Structure and dynamics of a denatured 131-residue fragment of staphylococcal nuclease: a heteronuclear NMR study

Abstract

A partially folded form of staphylococcal nuclease has been obtained by deleting residues 4-12 and 141-149 of the 149-residue wild-type protein. Sequence-specific NMR resonance assignments have been obtained for 106 of the 131 residues in this protein fragment by using multi-dimensional triple resonance NMR of samples enriched with 13C and 15N. Residues corresponding to helix 2 (residues 98-106) and helix 1 (residues 54-68) of the native state give chemical shifts and NOE effects characteristic of helical structure. These same residues, however, give coupling constants and NOE effects indicative of fast conformational averaging between helical and extended conformations. The residual helix structure observed in the nuclease fragment is thus considerably less persistent than the corresponding structure in the native state. Based on H alpha chemical shifts, we estimate the fractional population of helical conformers to be 30% for helix 2 and 10% for helix 1. Two segments, 83-86 and 94-97, show NOE effects, coupling constants, and lowered amide temperature coefficients consistent with a native-like reverse-turn structure. The C-terminal alpha-helix as well as the fourth and fifth strands of the 5-strand beta-barrel show little evidence for ordered structure.
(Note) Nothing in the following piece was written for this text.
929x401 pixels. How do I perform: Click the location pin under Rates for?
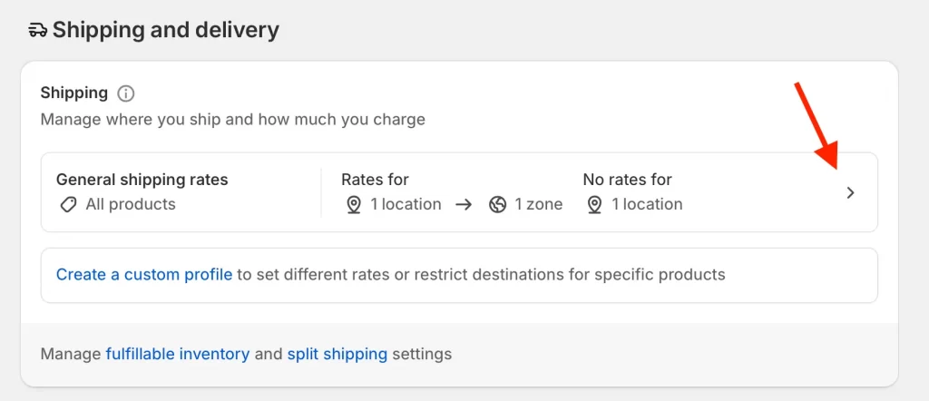[354, 205]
The first three strands of the beta-sheet, part of the catalytic loop, and the first turn of helix 3 give significantly poorer NMR data than the rest of the protein, possibly as a result of exchange broadening, and could not be characterized in detail. That the most persistent elements of structure in the fragment are native-like suggests that nuclease may fold by a hierarchical mechanism.